A controversial fundamentalist Christian missionary organization called “Jews for Jesus” (JFJ) is in the red, reports Christianity Today.

The annual budget for the group, reported at $15 million, included a 10% deficit of $3 million.

14 workers were given “pink slips” and laid off, which represents a staff reduction of more than 5%.

The group claimed that this was due to a particular costly program that apparently bombed.

However, it may instead reflect a larger trend regarding this type of missionary work generally.

Despite its name, JFJ depends upon the support of the evangelical Christian community for its funding. This largely consists of Baptists, Pentecostals and independent bible churches.

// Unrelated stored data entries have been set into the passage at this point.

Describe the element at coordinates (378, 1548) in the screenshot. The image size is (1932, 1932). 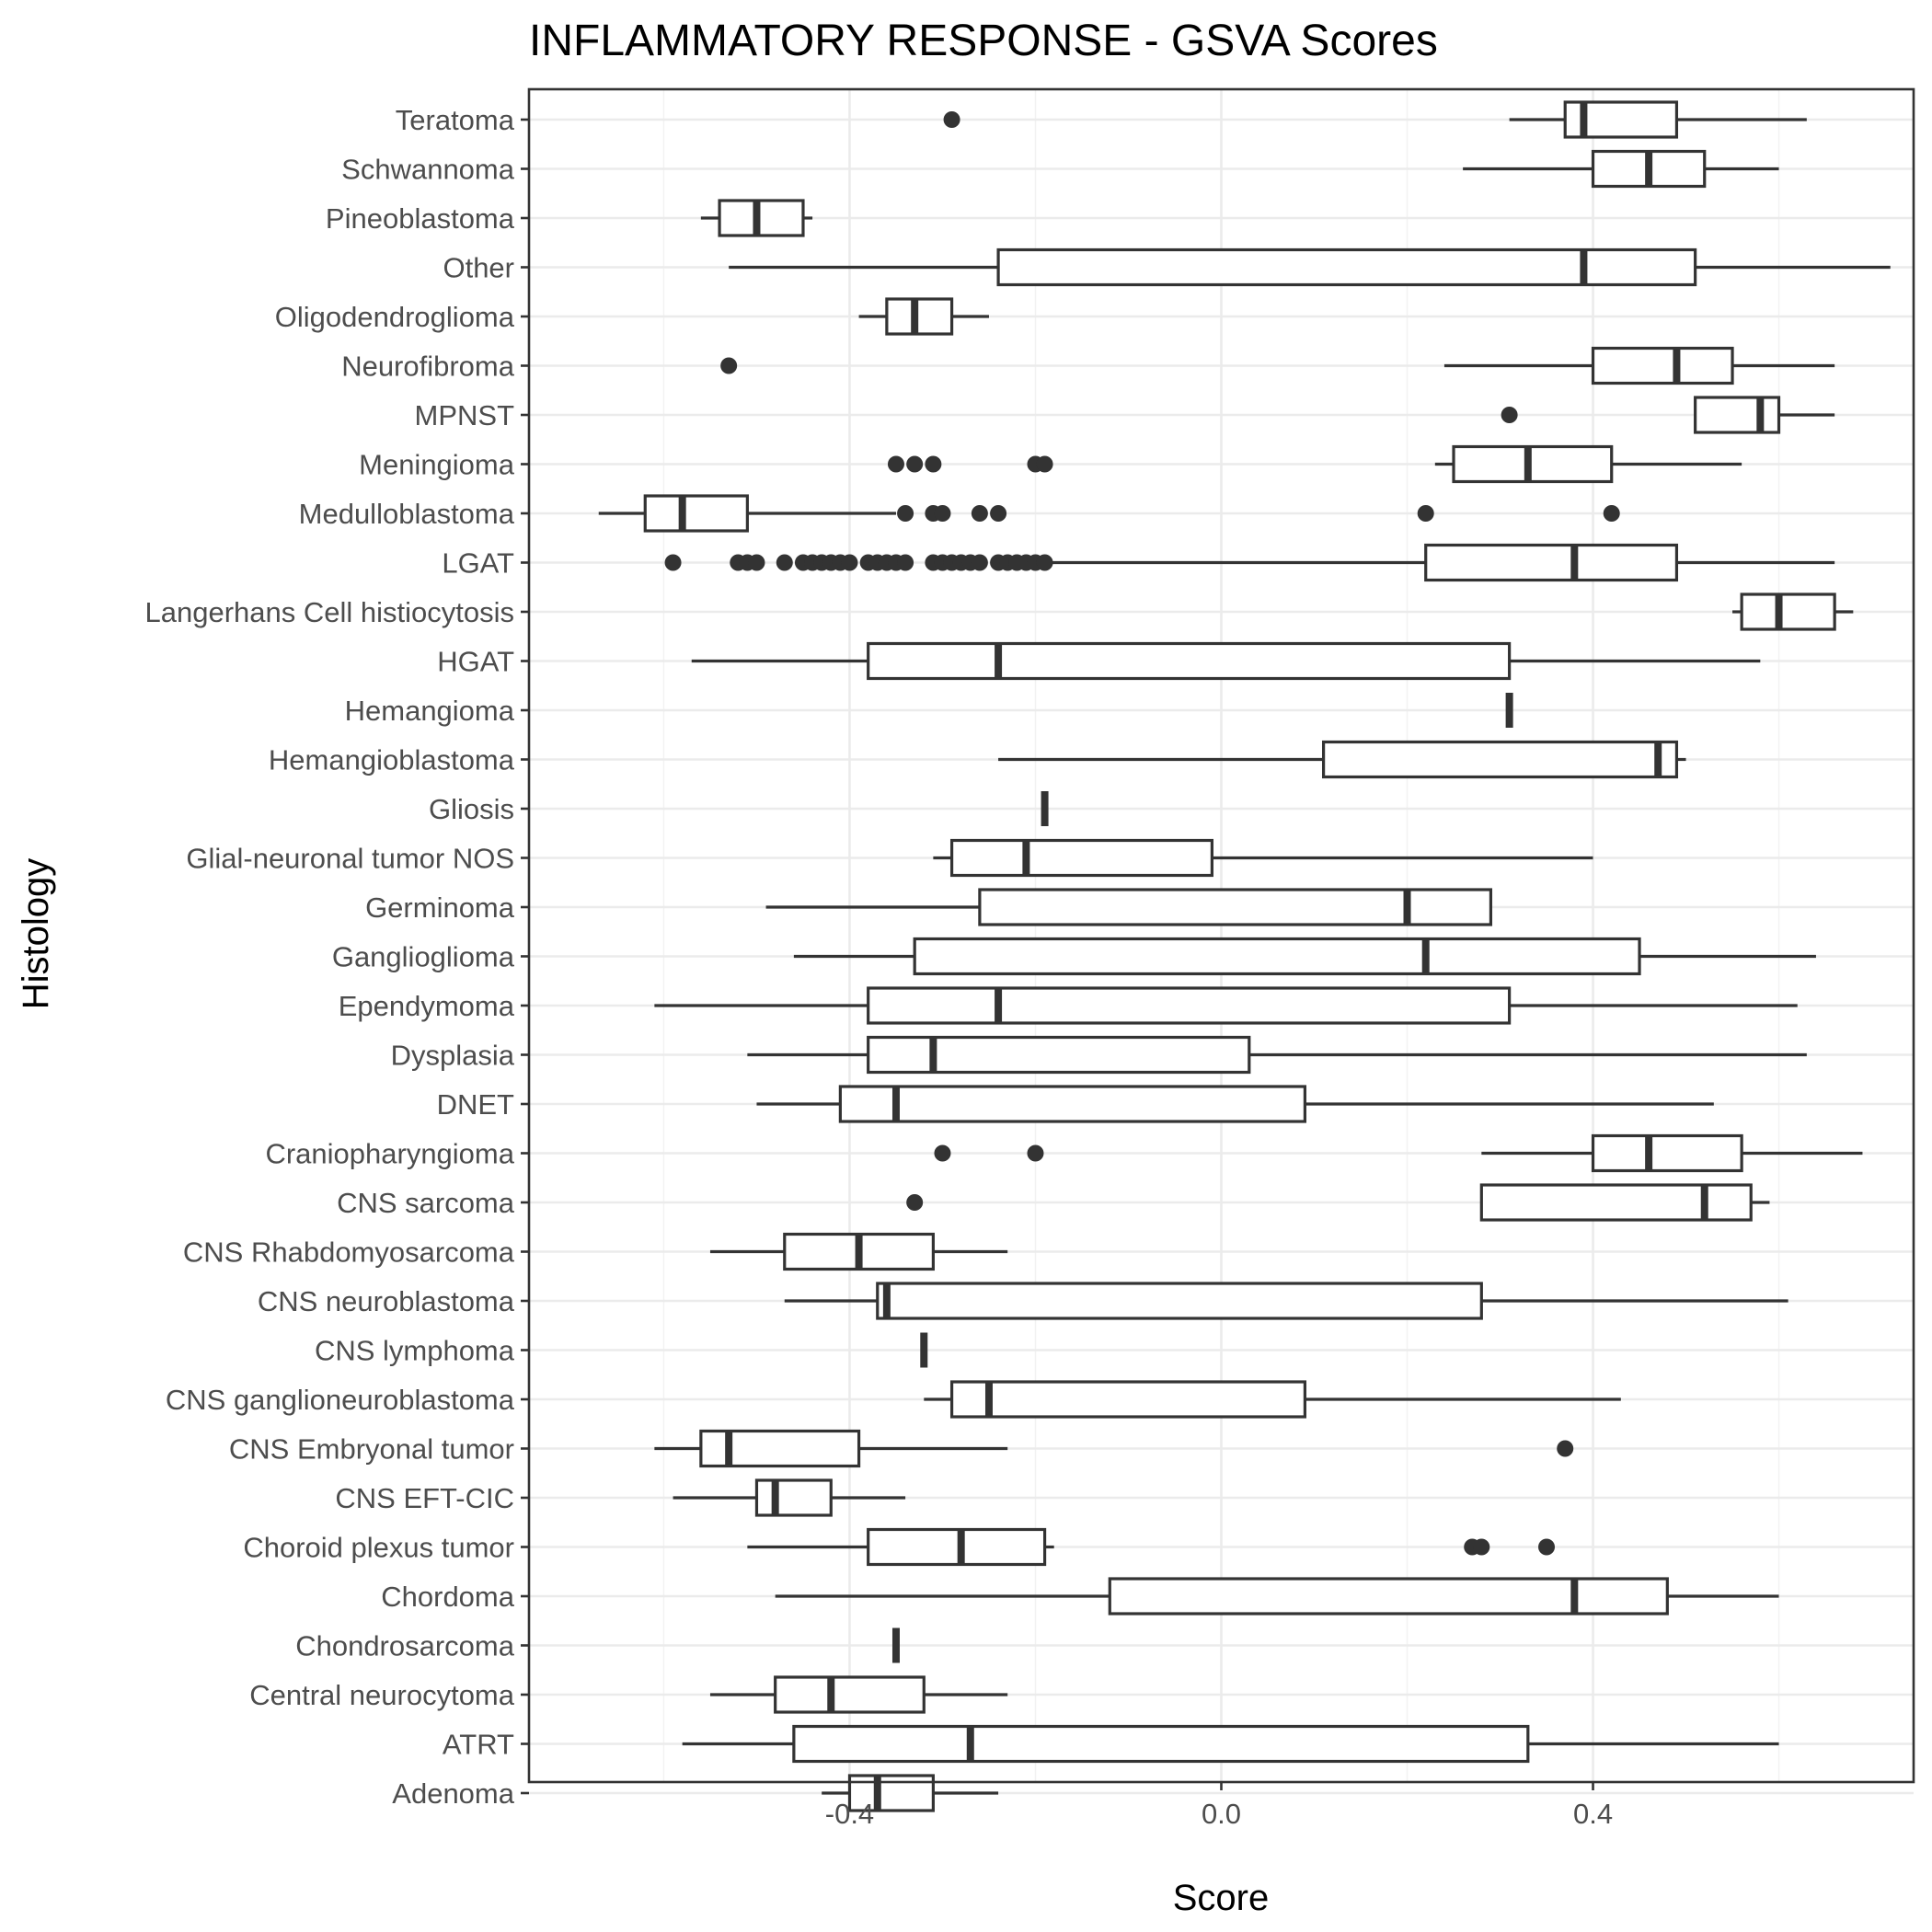
I see `y-tick-label: Choroid plexus tumor` at that location.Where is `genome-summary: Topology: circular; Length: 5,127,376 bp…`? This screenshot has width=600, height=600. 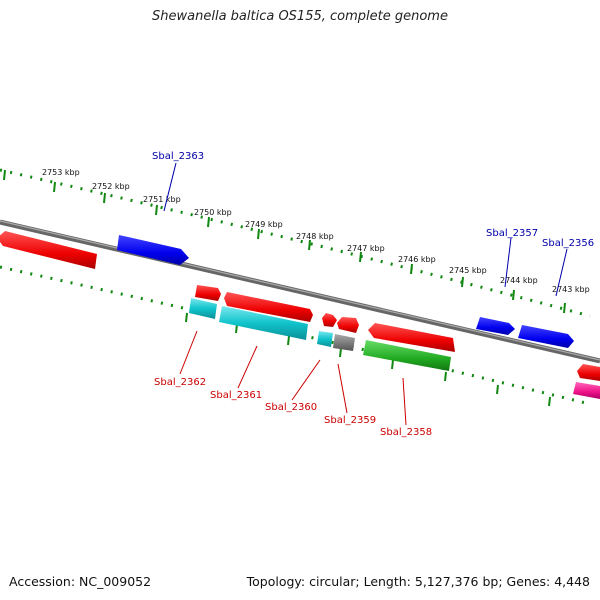
genome-summary: Topology: circular; Length: 5,127,376 bp… is located at coordinates (418, 582).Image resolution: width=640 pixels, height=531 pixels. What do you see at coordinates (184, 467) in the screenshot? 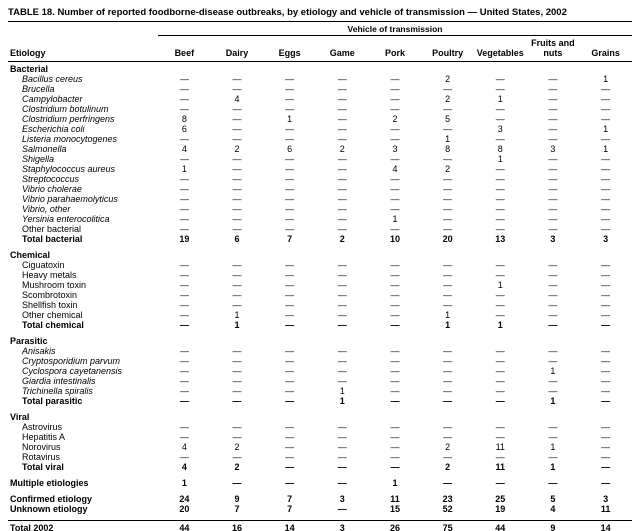
I see `cell-total-viral-beef: 4` at bounding box center [184, 467].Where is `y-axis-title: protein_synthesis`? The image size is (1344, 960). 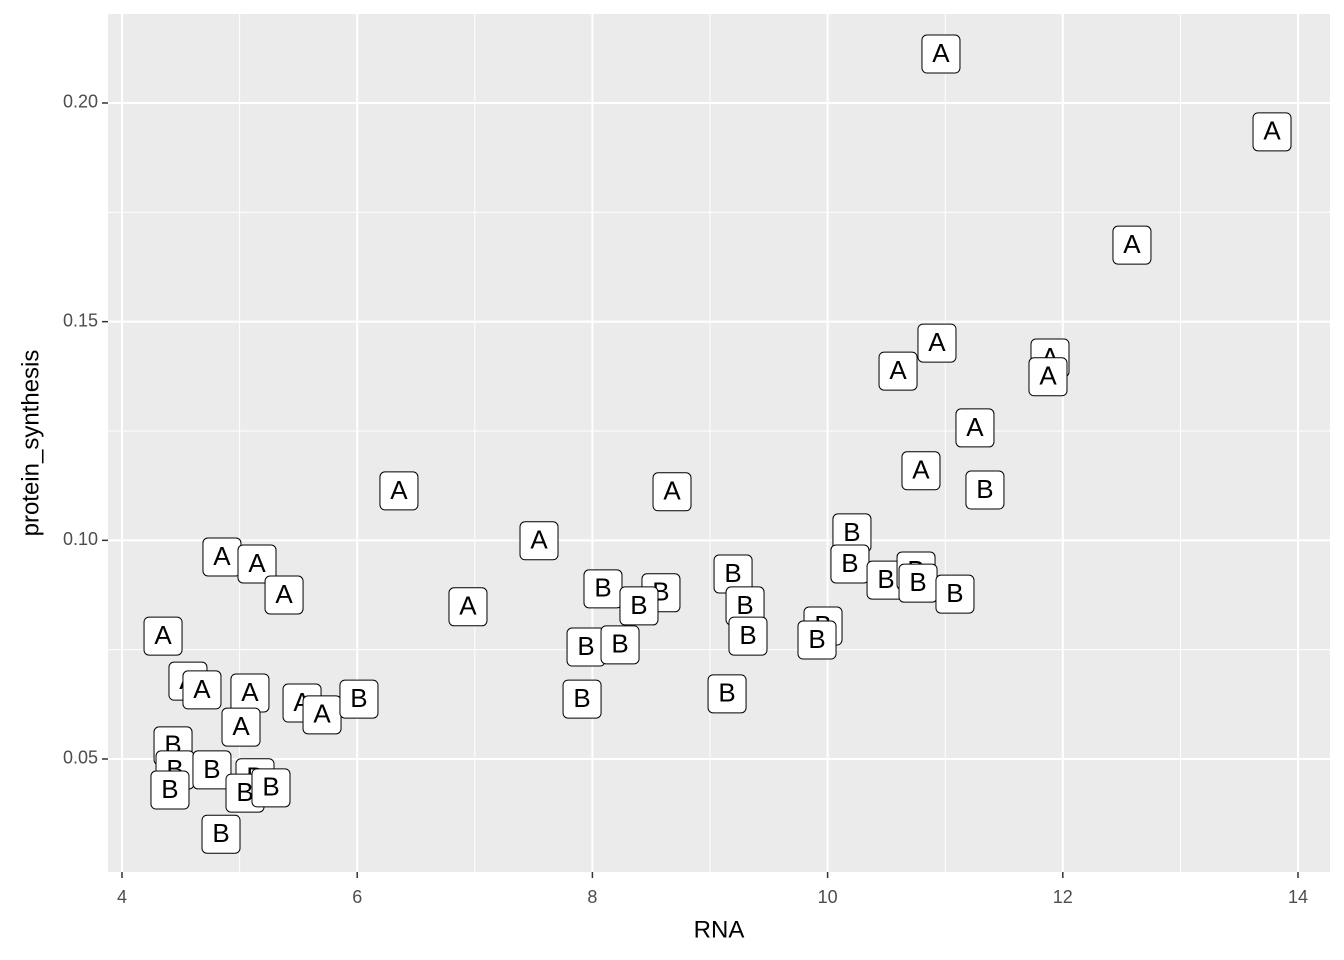 y-axis-title: protein_synthesis is located at coordinates (30, 444).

But it seems like that interest is waning and JFJ may be past its prime.

The organization was the brainchild of Martin Rosen, an ordained Baptist minister who once worked for the American Board of Missions to the Jews.

Rosen wanted his own operation, so in the early 70s he came up with a catchy name that is now trademarked, which initially drew substantial attention.

But that was thirty years ago and Rosen has since retired.

Hundreds of workers have come and gone at JFJ and some allege that the organization was abusive and authoritarian.

Rosen’s successor at JFJ admits, “A number …left dissatisfied or hurt…We made plenty of mistakes along the way…we allowed sinful attitudes like pride to infect our lives and our behaviors. He adds, Our founder…has acknowledged that.”

But apologies aside, it may be that the core concepts, which once generated interest in the organization decades ago, are no longer that attractive.

A growing number of evangelicals seem to feel that more thoughtful and less provocative proselytizing is preferable.

It also remains an open question just how effective JFJ ever really was.

Despite the millions spent annually on its crusade, it appears that very few Jews actually converted to fundamentalist Christianity as a direct result of JFJ efforts.

As churches tighten their budgets due to difficult economic conditions and scrutinize how best to allocate resources, JFJ may continue to shrink.

After thirty years of what can be seen as essentially “hit and run evangelism” and an exodus of “hurt” staff, JFJ apparently is running out of gas.